Vibe Coding · Productivity · Voice Transcription
Noter
A browser-based speech-to-notecard app that turns live spoken words into editable, exportable notecards in real time — built entirely with browser-native APIs, no backend required.
Overview
Note-taking during a lecture is a split-attention problem.
When you're in a lecture or meeting, trying to type notes while listening means you're doing neither well. I wanted to build something that captured speech automatically so I could focus on understanding rather than transcribing — and that turned each natural pause in speech into a discrete, editable notecard rather than a wall of text.
The resulting app uses the Web Speech API for continuous transcription, organizes output into individual notecards per speech segment, tracks live session metrics, and lets you export the whole session as a formatted PDF. Everything runs client-side with no server, no account, and no data leaving your browser.
The Problem
Transcription tools exist. None of them think in notecards.
Most transcription tools produce a single continuous stream of text — useful as a record, but hard to review, edit, or turn into something shareable. I wanted the structure of notecards (discrete, skimmable, individually editable) with the capture speed of speech recognition.
The structure problem
A wall of auto-transcribed text requires heavy post-processing to be useful. I needed something that automatically chunked speech into logical units as it happened, without requiring manual editing after the fact.
The export problem
If notes can't leave the app, they're not really notes.
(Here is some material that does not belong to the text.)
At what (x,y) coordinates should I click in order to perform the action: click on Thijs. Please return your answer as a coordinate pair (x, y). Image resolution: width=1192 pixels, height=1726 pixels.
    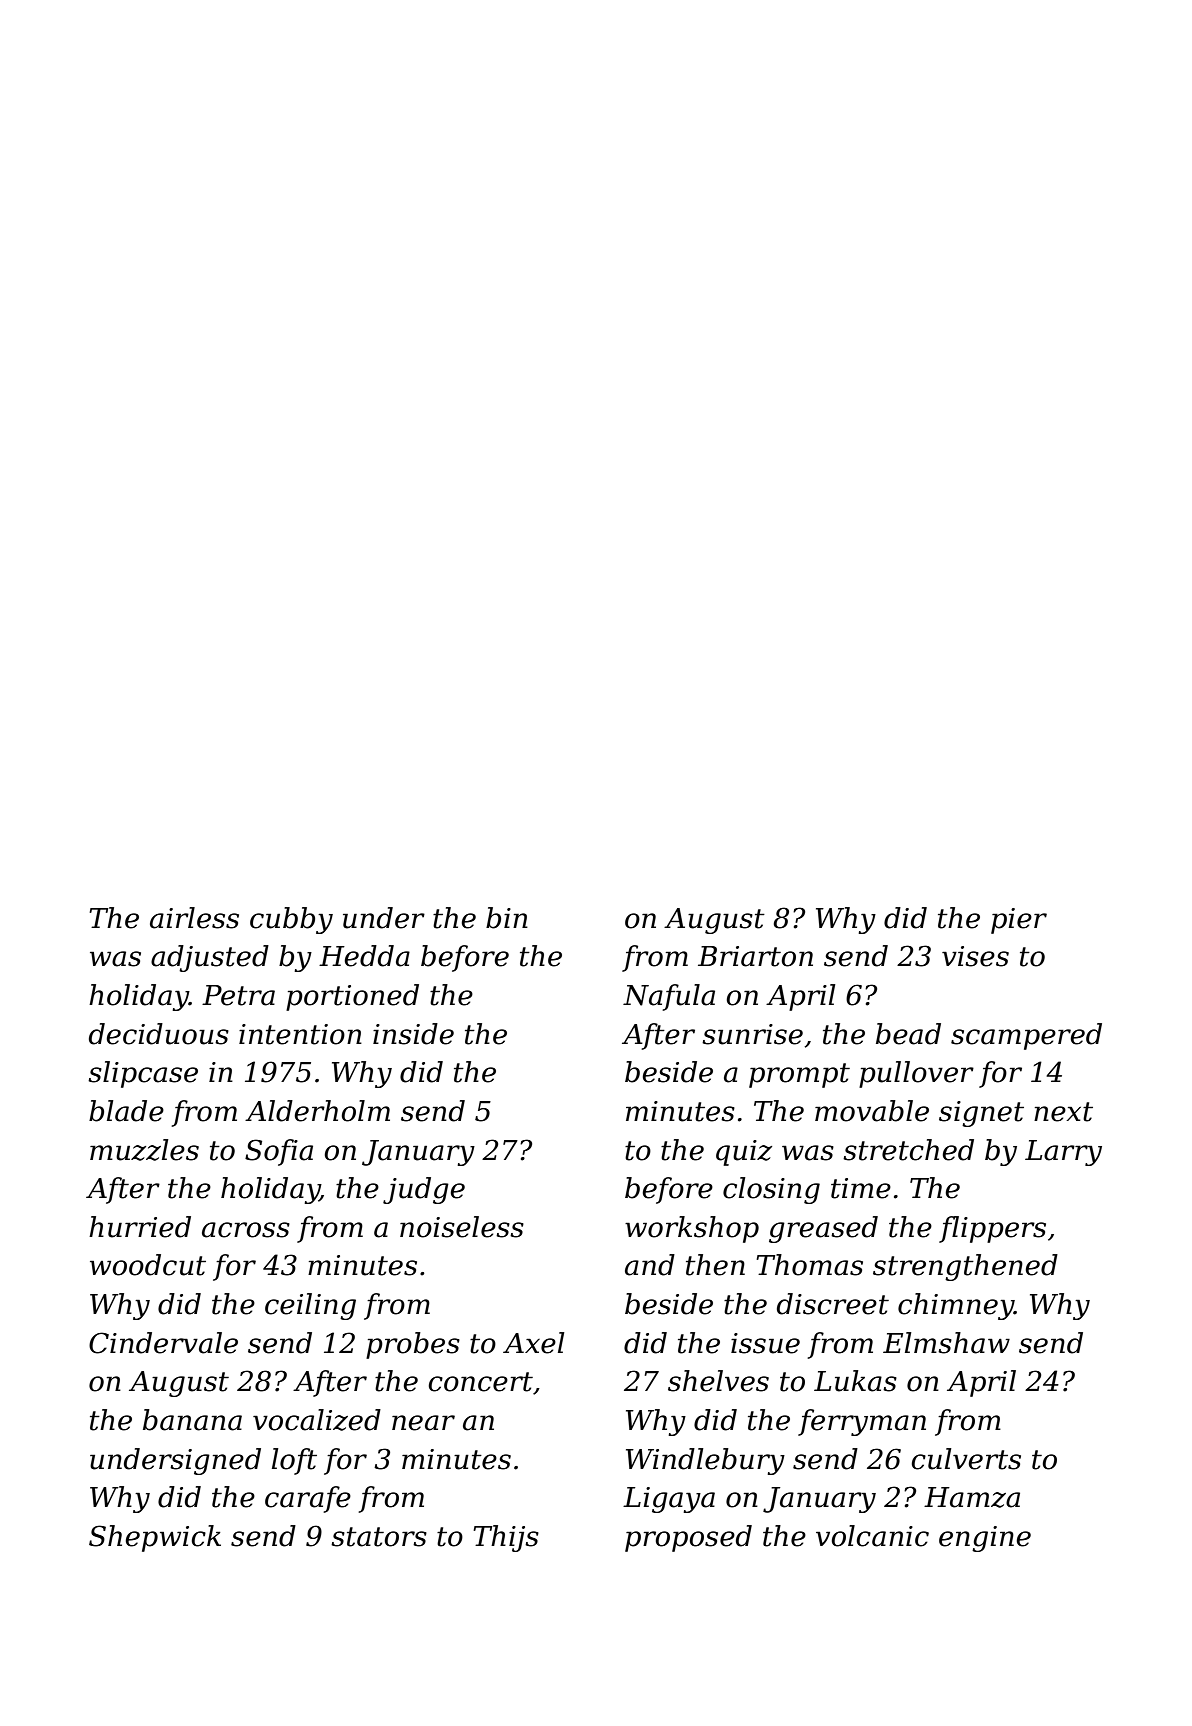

The export needed to be clean, readable, and include metadata — timestamps, word counts, session duration — without requiring a backend to generate it.
Technical Architecture
Four APIs doing the work of a full backend.
The biggest constraint — and most interesting challenge — was achieving server-level features entirely in the browser. Transcription, PDF generation, canvas capture, and session persistence all needed to work without any external service.
onresult
event fires as speech segments complete, which triggers
automatic notecard creation. Managing interim vs final results
was the trickiest part.
Features
Designed around one core flow: speak, review, export.
- Live transcription to notecards — as you speak, each speech segment becomes its own card. Natural pauses define the boundaries, so cards map roughly to complete thoughts rather than arbitrary time slices.
- Inline editing — every notecard is immediately editable after creation. Mis-transcriptions, filler words, or incomplete sentences can be fixed before export without interrupting the session.
- Live session metrics — total word count, character count, and card count update continuously as you speak. Useful feedback for pacing in lectures and presentations.
- PDF export via jsPDF + html2canvas — exports the full session as a formatted document with timestamps, word counts, and all notecard content. Designed to be shareable without further editing.
- Session management — each session is timestamped from start. The entire session can be cleared and restarted without a page reload.
Challenges
Continuous streaming transcription is messier than it looks.
The Web Speech API fires two types of results — interim (still being processed) and final (committed). Interim results update rapidly and shouldn't create notecards; final results should. Getting that distinction right — and handling the edge cases where speech recognition restarts mid-sentence or returns a final result that's actually still partial — took significantly more work than the initial implementation.
The PDF export pipeline had its own challenges.
html2canvas
captures the DOM at a point in time, which means any late-rendering
fonts or images can produce blank areas in the export. Preloading
fonts and ensuring all content was fully rendered before triggering
the capture solved it — but finding that was a few hours of
debugging.
What I Learned
Designing for real-time input requires thinking differently.
Most UI design assumes the user is in control of input timing — they type, click, or tap when they're ready. With live speech transcription, input arrives continuously and unpredictably. Designing a UI that handles that gracefully — displaying interim results without flickering, creating cards at the right moments, staying visually calm while data is streaming — required a different mental model than standard form-based interfaces.
This project also gave me real experience with multi-library integration at the browser level. Coordinating jsPDF and html2canvas — libraries that each have their own async model — taught me to think carefully about execution order and render state in ways that pure vanilla projects don't surface.